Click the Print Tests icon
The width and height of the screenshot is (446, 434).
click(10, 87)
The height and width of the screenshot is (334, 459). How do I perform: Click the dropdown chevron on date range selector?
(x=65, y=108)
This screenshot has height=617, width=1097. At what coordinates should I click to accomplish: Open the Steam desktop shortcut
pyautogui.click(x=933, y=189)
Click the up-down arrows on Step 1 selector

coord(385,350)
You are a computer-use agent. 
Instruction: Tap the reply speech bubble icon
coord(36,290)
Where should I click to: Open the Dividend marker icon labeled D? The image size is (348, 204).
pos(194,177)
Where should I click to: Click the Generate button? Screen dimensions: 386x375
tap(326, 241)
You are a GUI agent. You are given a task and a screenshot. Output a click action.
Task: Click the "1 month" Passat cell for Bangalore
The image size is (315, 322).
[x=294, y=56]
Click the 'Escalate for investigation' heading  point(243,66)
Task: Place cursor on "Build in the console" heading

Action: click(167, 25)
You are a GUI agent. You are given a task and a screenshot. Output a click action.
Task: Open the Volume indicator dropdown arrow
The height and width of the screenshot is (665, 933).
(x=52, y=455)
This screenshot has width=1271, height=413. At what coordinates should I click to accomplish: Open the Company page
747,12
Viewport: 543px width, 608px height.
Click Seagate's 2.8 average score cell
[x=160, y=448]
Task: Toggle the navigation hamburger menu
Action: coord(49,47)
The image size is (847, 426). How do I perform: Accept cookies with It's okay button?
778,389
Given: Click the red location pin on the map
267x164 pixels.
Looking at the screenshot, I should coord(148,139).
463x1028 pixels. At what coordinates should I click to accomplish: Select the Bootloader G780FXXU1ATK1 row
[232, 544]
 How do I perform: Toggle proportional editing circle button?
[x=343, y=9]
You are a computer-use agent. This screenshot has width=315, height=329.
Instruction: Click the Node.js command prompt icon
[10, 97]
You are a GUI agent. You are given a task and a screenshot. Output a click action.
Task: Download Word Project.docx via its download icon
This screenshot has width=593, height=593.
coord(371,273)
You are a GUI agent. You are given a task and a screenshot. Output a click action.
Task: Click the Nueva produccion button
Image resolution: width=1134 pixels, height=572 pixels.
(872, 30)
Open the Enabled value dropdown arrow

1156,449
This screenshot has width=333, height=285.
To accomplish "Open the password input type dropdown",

★ ★ ★ ★ ★

● DIRECTIONS
Recast the data starting at the line with "Click the 'Escalate" and ending at the line with "(x=52, y=455)" as a two-column CSV headed input and output. Give one row per text and its answer, with each value in a single quoted field and line breaks replaced by spaces.

● ANSWER
input,output
"Click the 'Escalate for investigation' heading","point(243,66)"
"Task: Place cursor on ""Build in the console"" heading","Action: click(167, 25)"
"You are a GUI agent. You are given a task and a screenshot. Output a click action. Task: Open the Volume indicator dropdown arrow The height and width of the screenshot is (665, 933).","(x=52, y=455)"